- ACTION ITEM: Each line in these records that contains "beside" counts once. Give the number only.

- PROVIDED INFORMATION:
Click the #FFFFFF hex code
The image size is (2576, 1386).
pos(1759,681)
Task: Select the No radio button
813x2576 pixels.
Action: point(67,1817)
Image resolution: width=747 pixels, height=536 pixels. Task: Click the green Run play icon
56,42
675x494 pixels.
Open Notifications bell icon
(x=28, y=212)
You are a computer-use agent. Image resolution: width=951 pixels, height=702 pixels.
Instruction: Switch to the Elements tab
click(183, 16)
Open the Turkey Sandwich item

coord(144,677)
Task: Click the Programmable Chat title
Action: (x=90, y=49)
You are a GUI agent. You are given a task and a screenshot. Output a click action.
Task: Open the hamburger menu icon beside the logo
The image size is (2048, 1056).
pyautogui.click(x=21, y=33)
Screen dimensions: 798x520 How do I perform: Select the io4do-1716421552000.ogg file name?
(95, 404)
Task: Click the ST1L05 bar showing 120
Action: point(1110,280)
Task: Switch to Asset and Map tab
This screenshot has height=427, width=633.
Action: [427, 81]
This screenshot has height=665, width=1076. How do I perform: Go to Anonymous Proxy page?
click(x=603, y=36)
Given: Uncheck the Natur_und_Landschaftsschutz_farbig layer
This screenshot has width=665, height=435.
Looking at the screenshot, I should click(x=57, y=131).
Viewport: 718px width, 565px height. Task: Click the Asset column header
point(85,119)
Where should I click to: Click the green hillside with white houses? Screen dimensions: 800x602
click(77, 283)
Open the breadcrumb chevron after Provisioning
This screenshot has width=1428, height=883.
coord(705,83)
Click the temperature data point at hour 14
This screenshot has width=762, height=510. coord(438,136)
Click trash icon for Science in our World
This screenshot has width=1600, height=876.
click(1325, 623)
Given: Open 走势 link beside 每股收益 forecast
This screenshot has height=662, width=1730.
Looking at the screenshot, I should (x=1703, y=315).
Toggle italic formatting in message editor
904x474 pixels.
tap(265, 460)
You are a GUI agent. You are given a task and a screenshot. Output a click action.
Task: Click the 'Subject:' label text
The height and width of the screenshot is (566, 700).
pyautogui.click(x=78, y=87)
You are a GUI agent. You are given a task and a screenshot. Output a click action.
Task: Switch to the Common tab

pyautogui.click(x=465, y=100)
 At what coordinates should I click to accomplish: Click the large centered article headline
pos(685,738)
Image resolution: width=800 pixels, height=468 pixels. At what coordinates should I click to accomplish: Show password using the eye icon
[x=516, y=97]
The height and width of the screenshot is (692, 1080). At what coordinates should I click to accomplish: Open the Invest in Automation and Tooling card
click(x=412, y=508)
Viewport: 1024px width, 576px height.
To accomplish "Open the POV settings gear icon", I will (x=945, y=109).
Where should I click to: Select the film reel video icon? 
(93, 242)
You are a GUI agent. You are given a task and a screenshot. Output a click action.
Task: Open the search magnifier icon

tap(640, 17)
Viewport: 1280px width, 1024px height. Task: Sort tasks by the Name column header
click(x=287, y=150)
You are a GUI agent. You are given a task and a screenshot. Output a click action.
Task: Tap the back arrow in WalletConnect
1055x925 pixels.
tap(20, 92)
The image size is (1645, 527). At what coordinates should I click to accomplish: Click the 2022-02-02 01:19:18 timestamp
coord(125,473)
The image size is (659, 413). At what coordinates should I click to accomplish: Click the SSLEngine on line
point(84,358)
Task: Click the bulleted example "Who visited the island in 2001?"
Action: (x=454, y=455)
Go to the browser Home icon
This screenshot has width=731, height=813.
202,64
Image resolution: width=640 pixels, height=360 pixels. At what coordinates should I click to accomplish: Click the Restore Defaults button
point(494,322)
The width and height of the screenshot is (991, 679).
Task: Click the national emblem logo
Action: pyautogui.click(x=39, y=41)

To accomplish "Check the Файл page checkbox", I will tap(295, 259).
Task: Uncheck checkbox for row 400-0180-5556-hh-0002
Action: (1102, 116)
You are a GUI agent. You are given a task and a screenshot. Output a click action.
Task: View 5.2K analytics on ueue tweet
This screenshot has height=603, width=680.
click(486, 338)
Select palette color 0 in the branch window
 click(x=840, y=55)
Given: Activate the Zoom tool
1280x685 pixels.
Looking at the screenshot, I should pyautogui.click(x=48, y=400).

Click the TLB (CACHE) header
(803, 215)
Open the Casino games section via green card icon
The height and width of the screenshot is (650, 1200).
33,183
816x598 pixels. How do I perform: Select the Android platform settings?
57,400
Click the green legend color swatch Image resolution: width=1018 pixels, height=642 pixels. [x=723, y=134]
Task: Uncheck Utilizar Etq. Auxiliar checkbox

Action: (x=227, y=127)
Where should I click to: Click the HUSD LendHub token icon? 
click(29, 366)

- SOLVED PROBLEM: 2